*** Begin section ***
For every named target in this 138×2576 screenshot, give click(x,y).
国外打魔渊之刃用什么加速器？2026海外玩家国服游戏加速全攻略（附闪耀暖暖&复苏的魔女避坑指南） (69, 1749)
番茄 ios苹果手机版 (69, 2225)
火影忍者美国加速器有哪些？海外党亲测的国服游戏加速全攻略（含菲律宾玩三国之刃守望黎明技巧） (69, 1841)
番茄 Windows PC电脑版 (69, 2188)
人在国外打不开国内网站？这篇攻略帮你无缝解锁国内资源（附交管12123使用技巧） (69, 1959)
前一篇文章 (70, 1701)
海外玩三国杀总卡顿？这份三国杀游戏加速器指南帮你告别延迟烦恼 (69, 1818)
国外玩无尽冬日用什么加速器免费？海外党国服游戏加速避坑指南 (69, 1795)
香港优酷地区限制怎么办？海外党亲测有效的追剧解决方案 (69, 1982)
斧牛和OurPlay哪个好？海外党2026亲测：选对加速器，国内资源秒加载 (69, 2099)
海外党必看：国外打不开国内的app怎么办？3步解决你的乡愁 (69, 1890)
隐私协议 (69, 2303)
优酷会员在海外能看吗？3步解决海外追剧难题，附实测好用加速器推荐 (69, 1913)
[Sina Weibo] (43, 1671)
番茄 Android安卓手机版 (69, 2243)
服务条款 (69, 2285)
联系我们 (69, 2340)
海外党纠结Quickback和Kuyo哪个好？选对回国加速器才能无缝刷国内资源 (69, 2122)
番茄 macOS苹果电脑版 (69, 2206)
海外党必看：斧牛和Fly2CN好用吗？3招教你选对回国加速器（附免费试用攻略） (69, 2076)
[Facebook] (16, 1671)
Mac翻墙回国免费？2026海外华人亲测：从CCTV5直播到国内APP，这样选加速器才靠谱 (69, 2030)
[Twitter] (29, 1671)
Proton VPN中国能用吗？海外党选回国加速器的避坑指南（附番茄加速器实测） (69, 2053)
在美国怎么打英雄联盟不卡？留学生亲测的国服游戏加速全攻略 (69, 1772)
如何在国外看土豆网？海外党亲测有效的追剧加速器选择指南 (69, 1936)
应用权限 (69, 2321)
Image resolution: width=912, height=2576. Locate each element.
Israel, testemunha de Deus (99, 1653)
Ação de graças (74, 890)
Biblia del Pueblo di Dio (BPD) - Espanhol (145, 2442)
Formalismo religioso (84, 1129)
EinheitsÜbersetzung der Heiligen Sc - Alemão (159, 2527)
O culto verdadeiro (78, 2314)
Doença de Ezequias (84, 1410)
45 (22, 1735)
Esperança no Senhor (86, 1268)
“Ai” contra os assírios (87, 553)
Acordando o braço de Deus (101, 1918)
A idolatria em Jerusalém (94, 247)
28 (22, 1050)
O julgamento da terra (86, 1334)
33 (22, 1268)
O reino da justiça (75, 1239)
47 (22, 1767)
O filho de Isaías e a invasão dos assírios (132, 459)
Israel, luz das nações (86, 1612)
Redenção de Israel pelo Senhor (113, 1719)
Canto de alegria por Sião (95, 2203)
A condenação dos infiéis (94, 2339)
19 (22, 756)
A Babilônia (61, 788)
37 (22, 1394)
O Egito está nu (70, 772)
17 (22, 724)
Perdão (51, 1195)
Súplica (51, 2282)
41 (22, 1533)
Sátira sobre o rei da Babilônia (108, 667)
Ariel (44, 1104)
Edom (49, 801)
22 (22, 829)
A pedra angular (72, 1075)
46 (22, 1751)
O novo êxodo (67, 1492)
*** End section ***
__Exercise goal__
Please go through the material and return each line where the word "Babilônia" appears.

__Response for this exercise__
A Babilônia (61, 788)
Sátira sobre o rei da Babilônia (108, 667)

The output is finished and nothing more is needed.